2. The method according to claim 1, further comprising: acquiring a
plurality of voices of the speaker during the registration stage;
extracting a d-vector feature of each of the plurality of voices to
obtain a plurality of d-vector features; and averaging the
plurality of d-vector features to obtain an average and determining
the average as the determined d-vector feature of the speaker
during the registration stage.
3. The method according to claim 2, further comprising: during the
registration stage, acquiring an identity identifier of the
speaker; and storing the identity identifier and the determined
d-vector feature during the registration stage, and establishing a
correspondence between the identity identifier and the determined
d-vector feature.
4. The method according to claim 3, wherein acquiring the
determined d-vector feature of the speaker during the registration
stage comprises: after receiving the voice from the speaker,
acquiring the identity identifier of the speaker; and acquiring the
determined d-vector feature corresponding to the identity
identifier according to the correspondence.
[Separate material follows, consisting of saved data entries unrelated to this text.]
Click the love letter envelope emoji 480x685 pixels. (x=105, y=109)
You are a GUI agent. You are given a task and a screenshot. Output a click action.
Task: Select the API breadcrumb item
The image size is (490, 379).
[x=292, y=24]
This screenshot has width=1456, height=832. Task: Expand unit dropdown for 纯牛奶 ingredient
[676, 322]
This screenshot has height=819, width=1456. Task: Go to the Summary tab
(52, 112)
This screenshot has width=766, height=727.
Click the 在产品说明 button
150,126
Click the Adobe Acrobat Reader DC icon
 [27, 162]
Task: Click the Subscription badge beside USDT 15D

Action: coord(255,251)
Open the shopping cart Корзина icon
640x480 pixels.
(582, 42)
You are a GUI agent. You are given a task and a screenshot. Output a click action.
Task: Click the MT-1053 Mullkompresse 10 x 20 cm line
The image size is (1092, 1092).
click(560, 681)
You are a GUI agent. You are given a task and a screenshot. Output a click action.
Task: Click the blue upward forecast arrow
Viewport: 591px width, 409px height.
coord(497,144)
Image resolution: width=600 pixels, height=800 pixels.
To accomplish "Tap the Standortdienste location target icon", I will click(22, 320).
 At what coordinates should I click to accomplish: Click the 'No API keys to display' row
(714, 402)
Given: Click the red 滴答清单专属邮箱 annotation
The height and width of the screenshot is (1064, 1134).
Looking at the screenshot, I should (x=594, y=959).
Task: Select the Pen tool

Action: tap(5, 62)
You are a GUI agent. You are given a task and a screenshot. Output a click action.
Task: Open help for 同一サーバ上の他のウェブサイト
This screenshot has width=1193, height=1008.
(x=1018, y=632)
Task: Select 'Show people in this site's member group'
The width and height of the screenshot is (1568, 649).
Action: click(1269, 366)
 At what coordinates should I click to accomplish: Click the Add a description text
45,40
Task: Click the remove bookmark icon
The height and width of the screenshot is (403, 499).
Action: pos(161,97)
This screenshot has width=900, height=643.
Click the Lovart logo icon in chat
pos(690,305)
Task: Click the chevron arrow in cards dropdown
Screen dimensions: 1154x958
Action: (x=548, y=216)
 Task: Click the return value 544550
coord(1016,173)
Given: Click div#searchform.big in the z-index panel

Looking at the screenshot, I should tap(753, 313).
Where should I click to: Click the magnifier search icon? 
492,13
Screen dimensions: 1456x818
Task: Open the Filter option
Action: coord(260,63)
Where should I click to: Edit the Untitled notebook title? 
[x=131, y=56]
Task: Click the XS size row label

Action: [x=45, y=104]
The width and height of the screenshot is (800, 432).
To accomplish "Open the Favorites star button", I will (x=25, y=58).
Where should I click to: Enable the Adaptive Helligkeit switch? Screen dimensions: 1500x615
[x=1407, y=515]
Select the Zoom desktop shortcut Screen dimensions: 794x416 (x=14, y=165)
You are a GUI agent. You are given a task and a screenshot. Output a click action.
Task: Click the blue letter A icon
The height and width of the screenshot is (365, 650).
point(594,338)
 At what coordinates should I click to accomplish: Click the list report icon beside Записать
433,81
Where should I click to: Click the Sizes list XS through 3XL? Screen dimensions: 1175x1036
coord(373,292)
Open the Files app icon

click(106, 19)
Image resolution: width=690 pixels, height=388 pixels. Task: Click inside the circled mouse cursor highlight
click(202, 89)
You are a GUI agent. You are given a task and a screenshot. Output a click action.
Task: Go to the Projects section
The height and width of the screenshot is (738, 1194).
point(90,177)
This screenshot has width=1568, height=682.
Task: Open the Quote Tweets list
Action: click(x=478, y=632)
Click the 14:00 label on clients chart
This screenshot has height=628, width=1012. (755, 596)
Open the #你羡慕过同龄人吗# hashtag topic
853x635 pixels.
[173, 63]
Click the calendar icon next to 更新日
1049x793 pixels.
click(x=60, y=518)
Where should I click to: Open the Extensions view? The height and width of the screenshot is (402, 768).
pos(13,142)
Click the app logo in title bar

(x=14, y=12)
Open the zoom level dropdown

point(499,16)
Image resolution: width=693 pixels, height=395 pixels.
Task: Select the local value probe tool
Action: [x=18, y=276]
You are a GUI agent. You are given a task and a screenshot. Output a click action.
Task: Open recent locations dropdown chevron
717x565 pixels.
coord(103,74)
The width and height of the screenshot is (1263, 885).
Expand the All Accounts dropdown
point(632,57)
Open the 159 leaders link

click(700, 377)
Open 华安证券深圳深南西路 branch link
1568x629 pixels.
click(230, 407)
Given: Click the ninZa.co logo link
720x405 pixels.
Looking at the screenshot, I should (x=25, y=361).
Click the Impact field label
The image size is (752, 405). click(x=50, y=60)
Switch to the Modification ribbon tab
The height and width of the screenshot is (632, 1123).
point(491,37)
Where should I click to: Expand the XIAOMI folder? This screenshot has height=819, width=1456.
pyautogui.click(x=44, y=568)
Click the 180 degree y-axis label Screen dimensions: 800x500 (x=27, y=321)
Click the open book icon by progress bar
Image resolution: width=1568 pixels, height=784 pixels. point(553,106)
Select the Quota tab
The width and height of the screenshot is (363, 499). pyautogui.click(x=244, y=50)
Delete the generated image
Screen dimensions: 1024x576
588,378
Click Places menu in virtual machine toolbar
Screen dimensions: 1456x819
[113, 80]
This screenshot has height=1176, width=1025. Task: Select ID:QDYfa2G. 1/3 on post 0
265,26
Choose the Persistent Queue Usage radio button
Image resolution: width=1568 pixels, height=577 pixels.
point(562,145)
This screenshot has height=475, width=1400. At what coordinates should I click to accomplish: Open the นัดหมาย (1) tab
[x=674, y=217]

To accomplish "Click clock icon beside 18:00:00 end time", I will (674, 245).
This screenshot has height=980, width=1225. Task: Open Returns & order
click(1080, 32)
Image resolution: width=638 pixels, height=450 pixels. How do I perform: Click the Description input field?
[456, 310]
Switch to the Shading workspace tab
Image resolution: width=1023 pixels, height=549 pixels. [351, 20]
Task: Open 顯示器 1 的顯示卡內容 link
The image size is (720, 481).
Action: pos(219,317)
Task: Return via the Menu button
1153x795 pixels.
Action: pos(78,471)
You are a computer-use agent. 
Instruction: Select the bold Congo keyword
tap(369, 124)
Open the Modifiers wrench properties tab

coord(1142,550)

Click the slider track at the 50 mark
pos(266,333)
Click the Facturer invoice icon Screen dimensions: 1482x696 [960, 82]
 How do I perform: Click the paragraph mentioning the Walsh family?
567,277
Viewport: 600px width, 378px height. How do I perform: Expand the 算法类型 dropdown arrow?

5. The method according to claim 1, wherein extracting the d-vector
feature comprises: extracting an input feature of the voice;
inputting the input feature of the voice to an input layer of a
pre-determined deep neural network (DNN); and obtaining an output
of a last hidden layer of the pre-determined DNN as the d-vector
feature.
6. The method according to claim 5, wherein the input feature
comprises: FBANK feature.
7. -12. (canceled)
13. A terminal, comprising one or more processors; a memory; and
one or more programs, stored in the memory, wherein when the one or
more programs are executed by the one or more processors, the one
or more processors are configured to: receive a voice from a
speaker; extract a d-vector feature of the voice; acquire a
determined d-vector feature of the speaker during a registration
stage; calculate a matching value between the d-vector feature and
the determined d-vector feature; and when the matching value is
greater than or equal to a threshold, determine that the speaker
passes authentication.
14. A non-transitory computer readable storage medium, comprising
an application, wherein the application is configured to: receive a
voice from a speaker; extract a d-vector feature of the voice;
acquire a determined d-vector feature of the speaker during a
registration stage; calculate a matching value between the d-vector
feature and the determined d-vector feature; and when the matching
value is greater than or equal to a threshold, determine that the
speaker passes authentication.
15. The method according to claim 1, wherein the matching value is
obtained via a cosine distance method or a linear discriminant
analysis (LDA) method.
16. The terminal according to claim 13, wherein the one or more
processors are further configured to: acquire a plurality of voices
of the speaker during the registration stage; extract a d-vector
feature of each of the plurality of voices to obtain a plurality of
d-vector features; and average the plurality of d-vector features
to obtain an average and determine the average as the determined
d-vector feature of the speaker during the registration stage.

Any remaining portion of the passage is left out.